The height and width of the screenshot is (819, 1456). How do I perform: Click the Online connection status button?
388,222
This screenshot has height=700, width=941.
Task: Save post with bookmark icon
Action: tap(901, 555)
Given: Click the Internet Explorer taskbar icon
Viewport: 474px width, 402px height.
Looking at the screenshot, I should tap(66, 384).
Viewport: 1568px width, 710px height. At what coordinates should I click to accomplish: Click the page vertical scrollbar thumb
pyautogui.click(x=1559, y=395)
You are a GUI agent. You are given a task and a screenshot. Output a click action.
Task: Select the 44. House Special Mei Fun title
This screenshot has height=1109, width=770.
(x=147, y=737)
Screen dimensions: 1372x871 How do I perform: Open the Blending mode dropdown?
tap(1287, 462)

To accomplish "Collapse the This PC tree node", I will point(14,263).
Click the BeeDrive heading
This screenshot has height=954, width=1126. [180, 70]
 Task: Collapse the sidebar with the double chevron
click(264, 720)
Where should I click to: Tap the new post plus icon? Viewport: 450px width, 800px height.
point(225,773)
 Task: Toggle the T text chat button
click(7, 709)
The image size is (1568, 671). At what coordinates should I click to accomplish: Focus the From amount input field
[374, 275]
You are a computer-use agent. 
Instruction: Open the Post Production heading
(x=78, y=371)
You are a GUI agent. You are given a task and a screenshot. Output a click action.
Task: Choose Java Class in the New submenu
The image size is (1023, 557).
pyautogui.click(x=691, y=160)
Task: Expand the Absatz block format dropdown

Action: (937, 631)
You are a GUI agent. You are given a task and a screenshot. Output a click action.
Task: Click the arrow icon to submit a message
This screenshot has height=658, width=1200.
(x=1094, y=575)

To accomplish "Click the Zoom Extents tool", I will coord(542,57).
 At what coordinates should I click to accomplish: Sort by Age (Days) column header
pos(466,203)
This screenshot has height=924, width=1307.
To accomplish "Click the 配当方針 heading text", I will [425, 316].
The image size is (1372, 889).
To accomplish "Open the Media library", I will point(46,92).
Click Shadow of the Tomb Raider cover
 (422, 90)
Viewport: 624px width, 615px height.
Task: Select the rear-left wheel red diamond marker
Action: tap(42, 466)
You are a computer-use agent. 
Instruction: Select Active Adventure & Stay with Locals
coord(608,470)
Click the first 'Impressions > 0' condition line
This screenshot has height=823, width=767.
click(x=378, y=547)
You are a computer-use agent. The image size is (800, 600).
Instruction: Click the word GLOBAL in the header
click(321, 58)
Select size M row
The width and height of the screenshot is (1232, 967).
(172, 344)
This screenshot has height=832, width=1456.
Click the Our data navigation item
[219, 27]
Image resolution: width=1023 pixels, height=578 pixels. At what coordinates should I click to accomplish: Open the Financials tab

---

→ **Task**
Set down each line of the material above again, exactly.

→ **Expected answer**
The height and width of the screenshot is (819, 1456). How do I perform: Click the Online connection status button?
388,222
This screenshot has height=700, width=941.
Task: Save post with bookmark icon
Action: tap(901, 555)
Given: Click the Internet Explorer taskbar icon
Viewport: 474px width, 402px height.
Looking at the screenshot, I should tap(66, 384).
Viewport: 1568px width, 710px height. At what coordinates should I click to accomplish: Click the page vertical scrollbar thumb
pyautogui.click(x=1559, y=395)
You are a GUI agent. You are given a task and a screenshot. Output a click action.
Task: Select the 44. House Special Mei Fun title
This screenshot has height=1109, width=770.
(x=147, y=737)
Screen dimensions: 1372x871 How do I perform: Open the Blending mode dropdown?
tap(1287, 462)

To accomplish "Collapse the This PC tree node", I will point(14,263).
Click the BeeDrive heading
This screenshot has height=954, width=1126. [180, 70]
 Task: Collapse the sidebar with the double chevron
click(264, 720)
Where should I click to: Tap the new post plus icon? Viewport: 450px width, 800px height.
point(225,773)
 Task: Toggle the T text chat button
click(7, 709)
The image size is (1568, 671). At what coordinates should I click to accomplish: Focus the From amount input field
[374, 275]
You are a computer-use agent. 
Instruction: Open the Post Production heading
(x=78, y=371)
You are a GUI agent. You are given a task and a screenshot. Output a click action.
Task: Choose Java Class in the New submenu
The image size is (1023, 557).
pyautogui.click(x=691, y=160)
Task: Expand the Absatz block format dropdown

Action: (937, 631)
You are a GUI agent. You are given a task and a screenshot. Output a click action.
Task: Click the arrow icon to submit a message
This screenshot has height=658, width=1200.
(x=1094, y=575)

To accomplish "Click the Zoom Extents tool", I will coord(542,57).
 At what coordinates should I click to accomplish: Sort by Age (Days) column header
pos(466,203)
This screenshot has height=924, width=1307.
To accomplish "Click the 配当方針 heading text", I will [425, 316].
The image size is (1372, 889).
To accomplish "Open the Media library", I will point(46,92).
Click Shadow of the Tomb Raider cover
 (422, 90)
Viewport: 624px width, 615px height.
Task: Select the rear-left wheel red diamond marker
Action: tap(42, 466)
You are a computer-use agent. 
Instruction: Select Active Adventure & Stay with Locals
coord(608,470)
Click the first 'Impressions > 0' condition line
This screenshot has height=823, width=767.
click(x=378, y=547)
You are a computer-use agent. The image size is (800, 600).
Instruction: Click the word GLOBAL in the header
click(321, 58)
Select size M row
The width and height of the screenshot is (1232, 967).
(172, 344)
This screenshot has height=832, width=1456.
Click the Our data navigation item
[219, 27]
Image resolution: width=1023 pixels, height=578 pixels. At what coordinates should I click to accomplish: Open the Financials tab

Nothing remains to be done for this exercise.